Secondo un recente studio condotto dal REP (il Centro di ricerca sugli enti pubblici di Fondazione Etica), in cima alla classifica dei centri urbani in cui le tasse sono più onerose si colloca Venezia (2.437 euro l’anno per abitante), che supera perfino Milano (oltre 2.100 euro annui).
Seguono Firenze (2.027 euro), Siena (1.813 euro), Roma (1.600 euro), Brescia (1.473 euro), Bologna (1.466 euro), Salerno (1.450 euro), Genova e Pisa (1.425 euro e 1.416 euro).
Fanalino di coda è invece Barletta (652 euro), a poca distanza da Belluno (659 euro), Isernia (676 euro), Carbonia (677 euro), Oristano (698 euro), Andria (718 euro), Treviso (728 euro), Trani (730 euro), Nuoro e Forlì (739 euro e 785 euro).

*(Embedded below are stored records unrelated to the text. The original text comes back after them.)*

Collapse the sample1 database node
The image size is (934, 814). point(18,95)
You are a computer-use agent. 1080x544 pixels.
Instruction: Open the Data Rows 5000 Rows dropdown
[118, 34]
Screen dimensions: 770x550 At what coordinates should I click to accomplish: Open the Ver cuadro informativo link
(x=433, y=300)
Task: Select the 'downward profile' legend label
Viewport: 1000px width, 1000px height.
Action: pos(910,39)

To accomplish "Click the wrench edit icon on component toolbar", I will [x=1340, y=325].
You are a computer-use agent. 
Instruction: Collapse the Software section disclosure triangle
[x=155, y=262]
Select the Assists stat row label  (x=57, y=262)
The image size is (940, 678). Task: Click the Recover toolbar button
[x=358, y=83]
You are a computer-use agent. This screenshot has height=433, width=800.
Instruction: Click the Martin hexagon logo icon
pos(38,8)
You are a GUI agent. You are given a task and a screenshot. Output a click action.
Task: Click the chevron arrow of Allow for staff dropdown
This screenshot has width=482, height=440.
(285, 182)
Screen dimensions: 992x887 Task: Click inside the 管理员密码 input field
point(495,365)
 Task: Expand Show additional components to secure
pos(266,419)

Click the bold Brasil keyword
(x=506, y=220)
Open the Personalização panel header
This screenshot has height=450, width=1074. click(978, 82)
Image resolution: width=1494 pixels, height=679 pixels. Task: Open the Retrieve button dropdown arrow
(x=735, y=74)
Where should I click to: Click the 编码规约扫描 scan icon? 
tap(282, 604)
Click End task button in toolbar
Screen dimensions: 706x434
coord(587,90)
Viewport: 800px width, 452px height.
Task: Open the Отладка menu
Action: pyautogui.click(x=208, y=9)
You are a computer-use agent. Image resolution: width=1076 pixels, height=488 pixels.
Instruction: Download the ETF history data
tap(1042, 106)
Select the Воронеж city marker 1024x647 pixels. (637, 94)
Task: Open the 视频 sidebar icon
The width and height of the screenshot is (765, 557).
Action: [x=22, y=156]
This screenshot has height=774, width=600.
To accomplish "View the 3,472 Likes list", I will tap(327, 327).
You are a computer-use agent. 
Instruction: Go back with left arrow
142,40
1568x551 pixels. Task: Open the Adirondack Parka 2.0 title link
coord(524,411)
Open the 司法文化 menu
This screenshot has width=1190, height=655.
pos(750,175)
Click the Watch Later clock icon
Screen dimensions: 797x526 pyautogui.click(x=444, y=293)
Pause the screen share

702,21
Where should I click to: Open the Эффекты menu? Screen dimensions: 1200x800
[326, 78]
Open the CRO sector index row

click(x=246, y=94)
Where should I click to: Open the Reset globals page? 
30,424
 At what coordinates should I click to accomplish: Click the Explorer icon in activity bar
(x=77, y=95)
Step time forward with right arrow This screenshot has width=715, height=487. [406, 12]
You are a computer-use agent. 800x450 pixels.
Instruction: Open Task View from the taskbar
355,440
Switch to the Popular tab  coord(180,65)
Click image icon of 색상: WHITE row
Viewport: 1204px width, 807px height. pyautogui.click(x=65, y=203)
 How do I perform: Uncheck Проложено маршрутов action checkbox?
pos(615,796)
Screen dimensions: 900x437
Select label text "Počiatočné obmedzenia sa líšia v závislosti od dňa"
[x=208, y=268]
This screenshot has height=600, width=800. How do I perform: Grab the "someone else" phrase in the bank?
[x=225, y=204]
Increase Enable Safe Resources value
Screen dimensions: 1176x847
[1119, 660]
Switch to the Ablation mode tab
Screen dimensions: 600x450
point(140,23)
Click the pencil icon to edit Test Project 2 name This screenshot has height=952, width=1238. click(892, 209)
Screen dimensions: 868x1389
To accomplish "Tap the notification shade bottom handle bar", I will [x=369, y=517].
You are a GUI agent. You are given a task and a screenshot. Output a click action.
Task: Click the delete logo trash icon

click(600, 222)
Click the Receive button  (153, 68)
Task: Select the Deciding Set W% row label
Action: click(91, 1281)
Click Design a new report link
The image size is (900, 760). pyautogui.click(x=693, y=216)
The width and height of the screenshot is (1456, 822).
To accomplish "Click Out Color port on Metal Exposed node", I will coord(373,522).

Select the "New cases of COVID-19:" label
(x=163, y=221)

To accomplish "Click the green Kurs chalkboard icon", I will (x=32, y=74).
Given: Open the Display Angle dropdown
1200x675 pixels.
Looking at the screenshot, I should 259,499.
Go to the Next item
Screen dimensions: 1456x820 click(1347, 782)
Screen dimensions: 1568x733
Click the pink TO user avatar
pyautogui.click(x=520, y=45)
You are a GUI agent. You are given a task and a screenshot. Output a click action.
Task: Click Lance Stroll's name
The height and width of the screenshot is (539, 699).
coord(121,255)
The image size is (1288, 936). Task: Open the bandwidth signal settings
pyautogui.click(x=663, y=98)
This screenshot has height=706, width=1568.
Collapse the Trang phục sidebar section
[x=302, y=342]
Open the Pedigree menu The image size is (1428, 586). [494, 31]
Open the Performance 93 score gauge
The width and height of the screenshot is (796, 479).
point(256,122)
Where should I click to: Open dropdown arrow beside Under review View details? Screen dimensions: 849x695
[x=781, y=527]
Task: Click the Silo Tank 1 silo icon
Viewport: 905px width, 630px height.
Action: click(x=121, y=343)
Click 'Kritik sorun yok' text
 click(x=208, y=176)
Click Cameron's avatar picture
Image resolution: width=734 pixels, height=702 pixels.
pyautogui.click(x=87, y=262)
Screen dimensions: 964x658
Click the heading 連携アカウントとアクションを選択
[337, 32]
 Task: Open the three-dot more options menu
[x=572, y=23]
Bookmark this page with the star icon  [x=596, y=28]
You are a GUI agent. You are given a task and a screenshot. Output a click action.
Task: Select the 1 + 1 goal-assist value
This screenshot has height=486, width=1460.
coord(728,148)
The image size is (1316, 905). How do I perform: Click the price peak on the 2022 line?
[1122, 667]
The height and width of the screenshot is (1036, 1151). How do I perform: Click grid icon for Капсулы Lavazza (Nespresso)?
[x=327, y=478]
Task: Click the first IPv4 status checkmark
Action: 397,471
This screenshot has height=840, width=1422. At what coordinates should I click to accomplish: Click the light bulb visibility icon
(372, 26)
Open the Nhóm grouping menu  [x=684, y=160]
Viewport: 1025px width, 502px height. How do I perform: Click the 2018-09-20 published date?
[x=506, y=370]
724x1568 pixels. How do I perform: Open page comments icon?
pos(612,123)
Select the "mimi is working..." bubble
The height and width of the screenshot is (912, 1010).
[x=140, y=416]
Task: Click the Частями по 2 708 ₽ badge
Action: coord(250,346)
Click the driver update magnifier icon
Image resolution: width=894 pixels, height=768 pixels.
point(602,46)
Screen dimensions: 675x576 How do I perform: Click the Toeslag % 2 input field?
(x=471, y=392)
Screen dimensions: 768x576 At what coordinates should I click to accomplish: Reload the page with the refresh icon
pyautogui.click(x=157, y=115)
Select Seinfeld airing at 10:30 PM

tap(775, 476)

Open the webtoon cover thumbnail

Sebbene nella maggioranza dei casi i dati sulla pressione fiscale siano collegati a un alto livello di reddito pro capite, esistono alcune eccezioni come, ad esempio, Belluno: il centro ha meno di 800 euro pro capite di tassazione ma il reddito imponibile è elevato, pari a 21.000 euro. Salerno, invece, ha una pressione fiscale molto alta ma il reddito imponibile degli abitanti non raggiunge i 16.000 euro pro capite.